Your rights when adopting out

When it comes to adopting out an animal, it’s important to feel both safe and in control. Although your legal rights may vary depending on your province of residence, here are some of the consistencies that will help you make the best decision not only for yourself, but for the people you’re adopting to as well.

The Animal’s Safety

  • You have the right to refuse adoption to a person you have ever met or don’t feel comfortable with. If you have an uneasy feeling about someone wanting to adopt from you, consider whether that person is the right person for this particular animal.
  • You have the right to refuse adoption to a person who has intentionally hurt or killed another pet. It is your duty to do your best in ensuring that the animal is going to a safe and stable home.
  • You have the right not to be made to feel guilty because the animal has been sheltered long-term. This is a tough one, as some of you might want to push the adopting of animals that have been under your care for longer than you had anticipated.
  • You have the right not to be pressured to adopt out an incompatible pet, even if the alternative is euthanasia. Remember, the safety and well-being of an animal must come before convenience.

Your Safety

  • You have the right to be treated with respect, courtesy, and professionalism.
  • You have the right to meet any potential adopters in a place where you feel safe.
  • You do not have to provide a potential adopter with your own personal information, such as your phone number of address if you don’t feel comfortable doing so.
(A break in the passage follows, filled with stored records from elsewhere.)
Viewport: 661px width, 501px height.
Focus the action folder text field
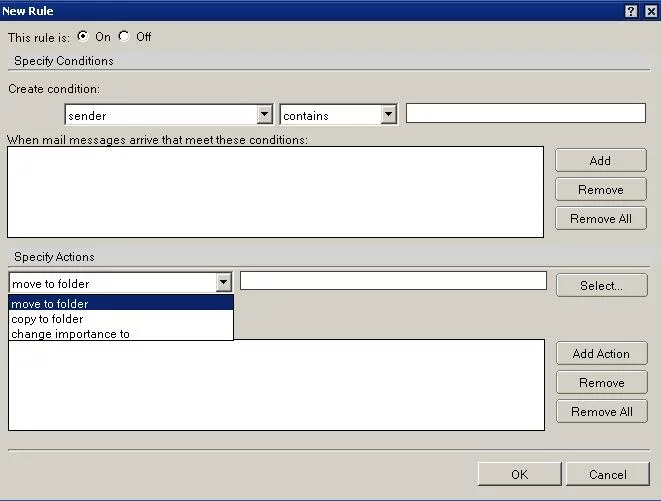[393, 281]
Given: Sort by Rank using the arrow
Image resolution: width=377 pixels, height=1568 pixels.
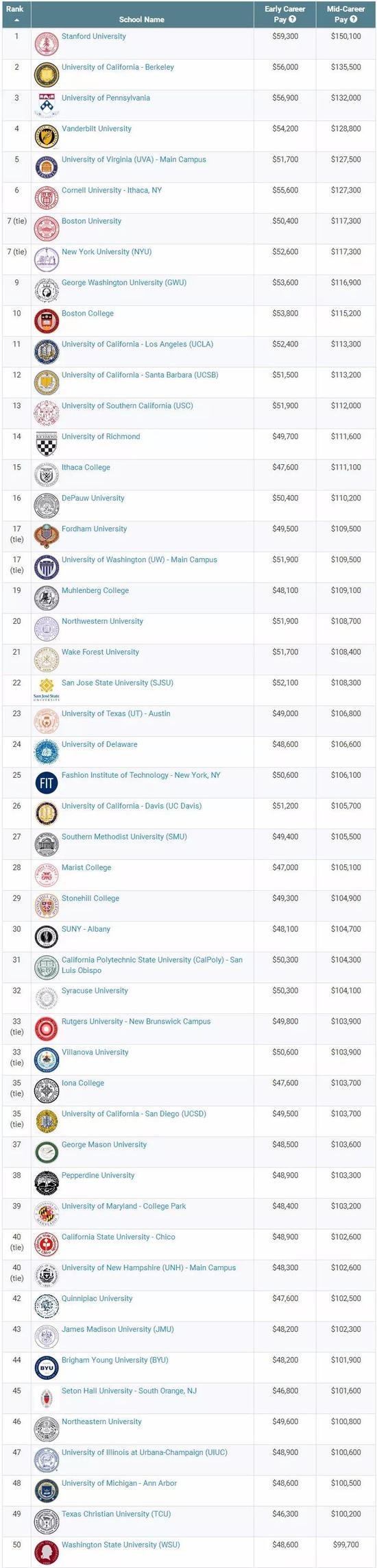Looking at the screenshot, I should pos(16,20).
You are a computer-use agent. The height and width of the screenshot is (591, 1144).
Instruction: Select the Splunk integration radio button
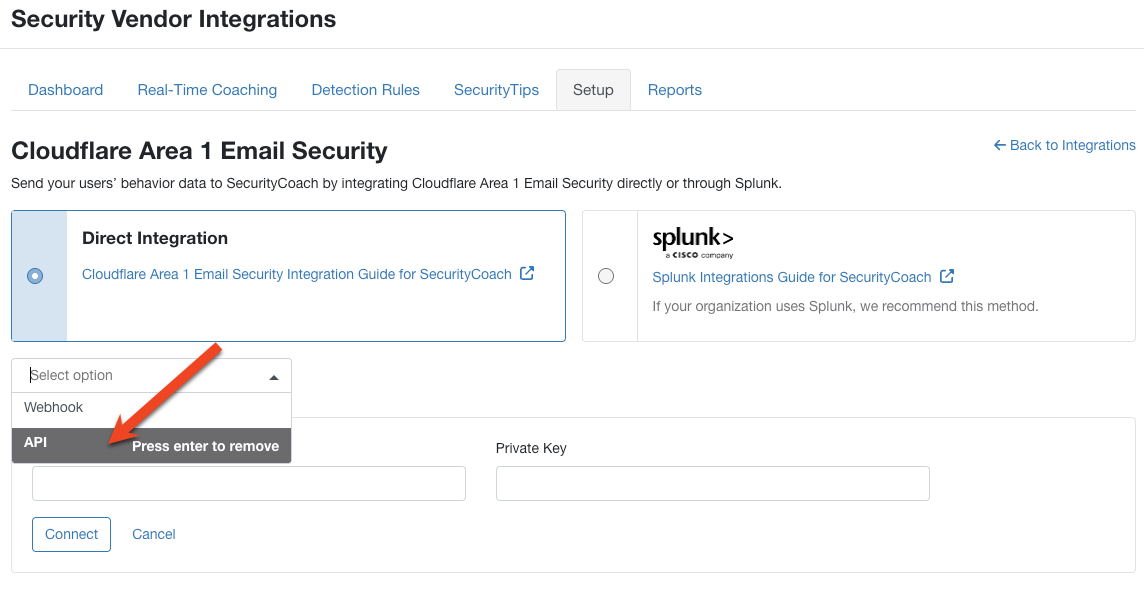[x=605, y=276]
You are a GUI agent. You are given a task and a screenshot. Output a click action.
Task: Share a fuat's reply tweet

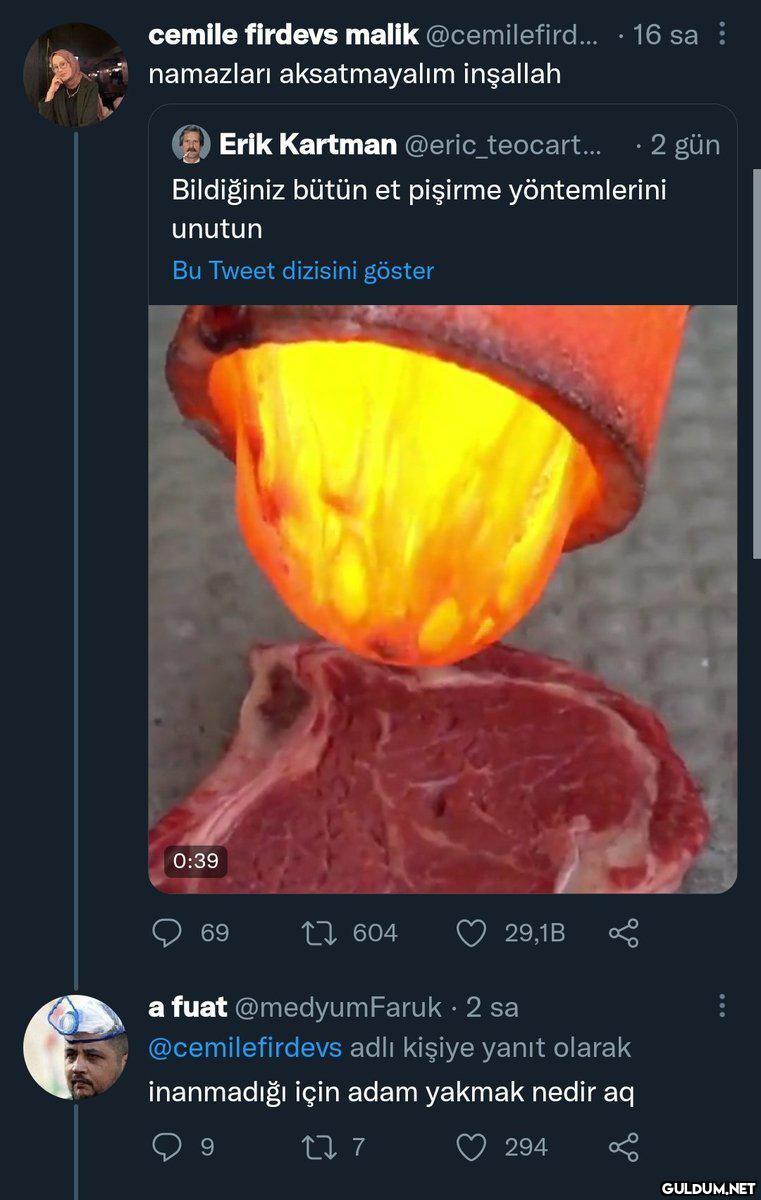[623, 1147]
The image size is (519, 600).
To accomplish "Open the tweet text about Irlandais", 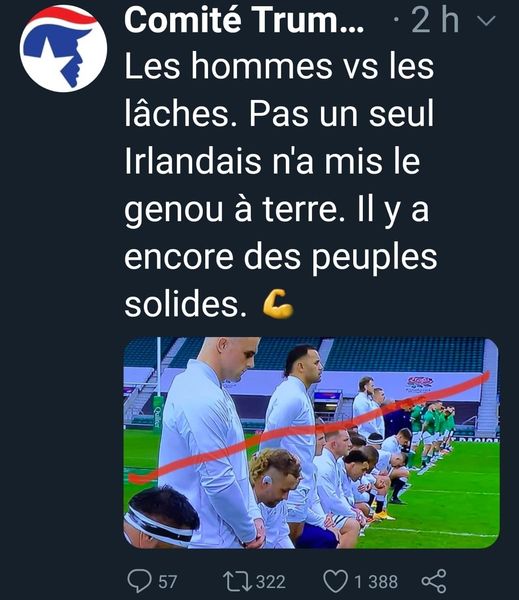I will tap(281, 184).
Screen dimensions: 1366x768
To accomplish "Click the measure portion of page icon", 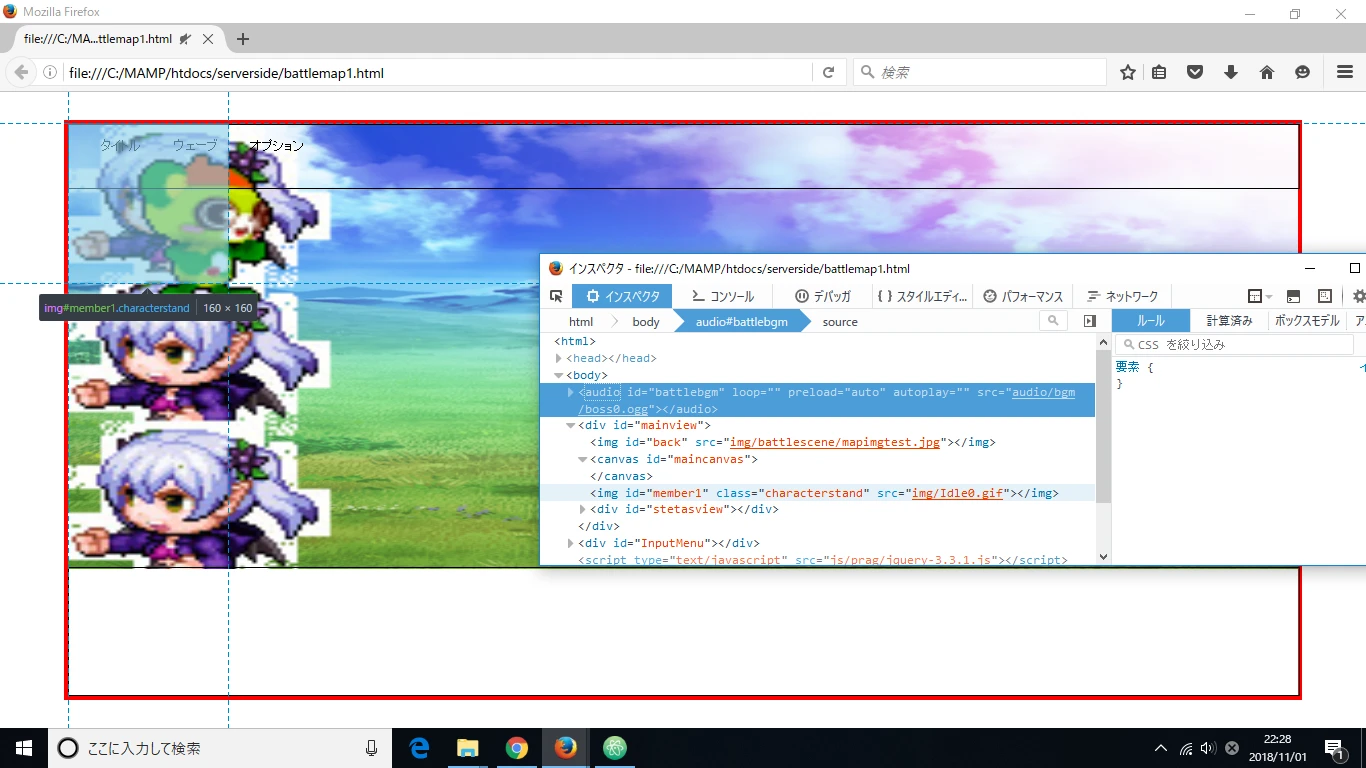I will pos(1325,296).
If you feel safer doing so, setup a new email account just for contacting potential adopters.

The best way to decrease animal cruelty is through prevention.


The key to protecting both yourself and the animal during the process of finding the perfect match for your pet is to a) make sure you’ve found the right person for the animal and b) don’t do anything you don’t feel comfortable doing. Waiting for the right person can be stressful, but it’s important to do your best to ensure that the animal is going to a safe home. Don’t feel pressured into making a quick decision, or to share any personal information with a potential adopter.